(E)- and (Z)-7-Arylidenenaltrexones:  Synthesis and Opioid Receptor Radioligand Displacement Assays

• Published in: Journal of medicinal chemistry Vol. 40; no. 5; pp. 749 - 753
• Main Authors: Palmer, Robert B, Upthagrove, Alana L, Nelson, Wendel L
• Format: Journal Article
• Language: English
• Published: WASHINGTON American Chemical Society 28.02.1997; Amer Chemical Soc
• Subjects: Animals; Benzeneacetamides; Benzomorphans - metabolism; Benzylidene Compounds - chemical synthesis; Benzylidene Compounds - chemistry; Benzylidene Compounds - metabolism; Benzylidene Compounds - pharmacology; Binding, Competitive; Biological and medical sciences; Brain - metabolism; Chemistry, Medicinal; Enkephalin, Ala-MePhe-Gly; Enkephalin, D-Penicillamine (2,5); Enkephalins - metabolism; Guinea Pigs; Life Sciences & Biomedicine; Magnetic Resonance Spectroscopy; Mass Spectrometry; Medical sciences; Models, Molecular; Molecular Conformation; Molecular Structure; Naltrexone - analogs & derivatives; Naltrexone - chemical synthesis; Naltrexone - chemistry; Naltrexone - metabolism; Naltrexone - pharmacology; Narcotic Antagonists - chemical synthesis; Narcotic Antagonists - chemistry; Narcotic Antagonists - metabolism; Narcotic Antagonists - pharmacology; Neuropharmacology; Neurotransmitters. Neurotransmission. Receptors; Peptidergic system (neuropeptide, opioid peptide, opiates...). Adenosinergic and purinergic systems; Pharmacology & Pharmacy; Pharmacology. Drug treatments; Pyrrolidines - metabolism; Receptors, Opioid, delta - metabolism; Science & Technology; Spectroscopy, Fourier Transform Infrared; DESIGN; INHIBITION; MOIETY; LIGANDS; NALTREXONE; RAT; ANTAGONISTS; BINDING; MESSAGE ADDRESS CONCEPT; Morphinan derivatives; Opiate receptor δ; Rodentia; Central nervous system; In vitro; Modeling; Stereoselectivity; Vertebrata; Mammalia; Guinea pig; Structure activity relation; Animal; Molecular model; Affinity; PM3 method; Antagonist; Chemical synthesis; Brain (vertebrata)

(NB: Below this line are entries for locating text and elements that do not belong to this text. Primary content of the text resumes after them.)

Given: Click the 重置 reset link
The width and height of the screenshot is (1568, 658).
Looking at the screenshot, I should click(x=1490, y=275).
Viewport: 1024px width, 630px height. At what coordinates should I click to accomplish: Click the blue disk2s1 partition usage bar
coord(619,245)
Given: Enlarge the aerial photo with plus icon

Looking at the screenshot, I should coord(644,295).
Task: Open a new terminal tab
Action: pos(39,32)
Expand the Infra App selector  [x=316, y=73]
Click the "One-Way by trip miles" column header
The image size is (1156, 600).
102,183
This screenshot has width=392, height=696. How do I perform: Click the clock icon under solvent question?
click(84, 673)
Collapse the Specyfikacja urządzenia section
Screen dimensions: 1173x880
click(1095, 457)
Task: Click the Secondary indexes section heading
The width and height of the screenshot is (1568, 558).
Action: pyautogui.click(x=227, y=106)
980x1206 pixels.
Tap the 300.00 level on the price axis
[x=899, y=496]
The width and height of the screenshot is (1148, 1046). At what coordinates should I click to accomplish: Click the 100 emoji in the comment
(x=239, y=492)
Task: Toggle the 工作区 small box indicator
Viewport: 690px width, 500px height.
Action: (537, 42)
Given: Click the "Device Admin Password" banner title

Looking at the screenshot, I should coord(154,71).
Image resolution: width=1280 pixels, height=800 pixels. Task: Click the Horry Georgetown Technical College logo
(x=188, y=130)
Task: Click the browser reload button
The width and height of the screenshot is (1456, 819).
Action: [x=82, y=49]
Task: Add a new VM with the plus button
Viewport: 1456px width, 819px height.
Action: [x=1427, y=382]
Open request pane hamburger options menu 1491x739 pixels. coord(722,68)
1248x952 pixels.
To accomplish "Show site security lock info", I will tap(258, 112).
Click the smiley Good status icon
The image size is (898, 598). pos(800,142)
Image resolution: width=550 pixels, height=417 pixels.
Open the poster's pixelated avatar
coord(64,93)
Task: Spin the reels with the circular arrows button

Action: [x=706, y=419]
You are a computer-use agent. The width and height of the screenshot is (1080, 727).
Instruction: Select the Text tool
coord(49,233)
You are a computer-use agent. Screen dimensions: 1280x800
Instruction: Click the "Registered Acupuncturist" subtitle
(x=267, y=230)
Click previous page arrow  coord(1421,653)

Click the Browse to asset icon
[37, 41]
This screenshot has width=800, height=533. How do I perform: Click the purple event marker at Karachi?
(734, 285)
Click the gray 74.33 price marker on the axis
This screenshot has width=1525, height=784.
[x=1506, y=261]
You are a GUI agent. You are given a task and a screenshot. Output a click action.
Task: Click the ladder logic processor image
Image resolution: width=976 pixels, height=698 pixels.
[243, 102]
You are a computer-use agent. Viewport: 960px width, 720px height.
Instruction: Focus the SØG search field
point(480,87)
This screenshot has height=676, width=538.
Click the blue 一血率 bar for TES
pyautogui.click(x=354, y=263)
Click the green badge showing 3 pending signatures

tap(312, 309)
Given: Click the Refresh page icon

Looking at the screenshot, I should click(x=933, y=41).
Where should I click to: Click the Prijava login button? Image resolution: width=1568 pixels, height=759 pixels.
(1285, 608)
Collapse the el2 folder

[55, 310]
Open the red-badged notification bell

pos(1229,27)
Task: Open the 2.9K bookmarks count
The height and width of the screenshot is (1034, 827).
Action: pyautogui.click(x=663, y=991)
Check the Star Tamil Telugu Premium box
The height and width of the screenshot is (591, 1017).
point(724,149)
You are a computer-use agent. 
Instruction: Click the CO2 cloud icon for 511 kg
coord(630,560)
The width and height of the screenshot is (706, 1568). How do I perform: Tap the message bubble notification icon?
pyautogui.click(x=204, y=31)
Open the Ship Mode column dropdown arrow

• ISSN: 0022-2623; 1520-4804
• DOI: 10.1021/jm960573f

The E-isomer of 7-benzylidenenaltrexone (BNTX, 1a) was reported by Portoghese , as a highly selective δ-opioid antagonist. The corresponding Z-isomer 1b was not readily available through direct aldol condensation of naltrexone (6) with benzaldehyde. Using the photochemical methods employed by Lewis to isomerize cinnamamides, we have obtained Z-isomer 1b in good yield from E-isomer 1a. A series of (E)- and (Z)-7-arylidenenaltrexone derivatives was prepared to study the effect of larger arylidene groups on opioid receptor affinity in this series. By aldol condensation of naltrexone (6) with benzaldehyde, 1-naphthaldehyde, 2-naphthaldehyde, 4-phenylbenzaldehyde, and 9-anthracaldehyde, the (E)-arylidenes were readily obtained. Photochemical isomerization afforded the corresponding Z-isomers. These compounds were evaluated via opioid receptor radioligand displacement assays. In these assays, the Z-isomers generally had higher affinity and were more δ-selective than the corresponding E-isomers. The (Z)-7-(1-naphthylidene)naltrexone (3b) showed the greatest selectivity (δ:μ ratio of 15) and highest affinity δ-binding (K i = 0.7 nM). PM3 semiempirical geometry optimizations suggest a significant role for the orientation of the arylidene substituent in the binding affinity and δ-receptor selectivity. This work demonstrates that larger groups may be incorporated into the arylidene portion of the molecule with opioid receptor affinity being retained.